### Saved data entries
⁂

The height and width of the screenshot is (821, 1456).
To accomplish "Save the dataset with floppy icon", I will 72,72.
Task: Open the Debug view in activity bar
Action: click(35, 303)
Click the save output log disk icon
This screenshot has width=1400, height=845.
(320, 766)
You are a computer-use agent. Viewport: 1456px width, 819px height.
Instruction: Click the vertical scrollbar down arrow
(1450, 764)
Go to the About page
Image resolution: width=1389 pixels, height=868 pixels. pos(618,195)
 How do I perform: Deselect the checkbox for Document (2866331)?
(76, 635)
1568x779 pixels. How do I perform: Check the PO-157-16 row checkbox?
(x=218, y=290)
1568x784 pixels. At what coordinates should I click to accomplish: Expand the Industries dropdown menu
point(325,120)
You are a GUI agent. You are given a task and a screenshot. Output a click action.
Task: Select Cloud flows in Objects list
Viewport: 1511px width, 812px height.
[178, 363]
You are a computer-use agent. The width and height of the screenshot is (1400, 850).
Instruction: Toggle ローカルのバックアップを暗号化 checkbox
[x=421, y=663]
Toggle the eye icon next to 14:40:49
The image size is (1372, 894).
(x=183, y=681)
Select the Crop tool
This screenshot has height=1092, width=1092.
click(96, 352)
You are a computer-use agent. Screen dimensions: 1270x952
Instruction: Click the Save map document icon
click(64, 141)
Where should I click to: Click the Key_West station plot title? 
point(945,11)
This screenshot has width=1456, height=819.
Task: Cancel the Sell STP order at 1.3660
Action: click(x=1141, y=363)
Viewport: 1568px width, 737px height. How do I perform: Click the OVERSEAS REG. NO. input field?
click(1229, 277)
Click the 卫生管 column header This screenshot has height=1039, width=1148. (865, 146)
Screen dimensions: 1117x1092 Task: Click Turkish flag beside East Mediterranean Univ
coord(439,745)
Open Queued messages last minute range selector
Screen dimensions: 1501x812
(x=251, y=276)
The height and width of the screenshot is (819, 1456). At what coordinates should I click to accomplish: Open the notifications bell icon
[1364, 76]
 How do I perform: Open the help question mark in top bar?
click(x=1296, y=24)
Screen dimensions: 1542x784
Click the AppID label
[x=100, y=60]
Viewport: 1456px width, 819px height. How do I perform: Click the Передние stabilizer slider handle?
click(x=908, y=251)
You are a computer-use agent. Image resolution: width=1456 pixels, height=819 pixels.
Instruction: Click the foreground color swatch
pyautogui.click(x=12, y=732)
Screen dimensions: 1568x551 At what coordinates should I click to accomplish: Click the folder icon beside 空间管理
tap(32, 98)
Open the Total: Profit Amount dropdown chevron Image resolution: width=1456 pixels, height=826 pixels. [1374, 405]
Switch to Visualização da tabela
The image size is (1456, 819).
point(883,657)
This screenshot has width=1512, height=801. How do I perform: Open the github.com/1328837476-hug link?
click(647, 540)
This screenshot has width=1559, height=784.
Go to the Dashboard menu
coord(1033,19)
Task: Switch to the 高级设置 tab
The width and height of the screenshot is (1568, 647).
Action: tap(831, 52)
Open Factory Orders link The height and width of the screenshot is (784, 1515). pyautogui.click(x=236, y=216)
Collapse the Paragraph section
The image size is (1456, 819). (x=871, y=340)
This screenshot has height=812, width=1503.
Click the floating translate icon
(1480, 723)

⁂

### What to work on
Among the records, find every line holding the word "computer" and copy it.

### The completed task
You are a computer-use agent. Viewport: 1456px width, 819px height.
You are a computer-use agent. The width and height of the screenshot is (1400, 850).
You are a computer-use agent. Screen dimensions: 1270x952
You are a computer-use agent. Image resolution: width=1456 pixels, height=819 pixels.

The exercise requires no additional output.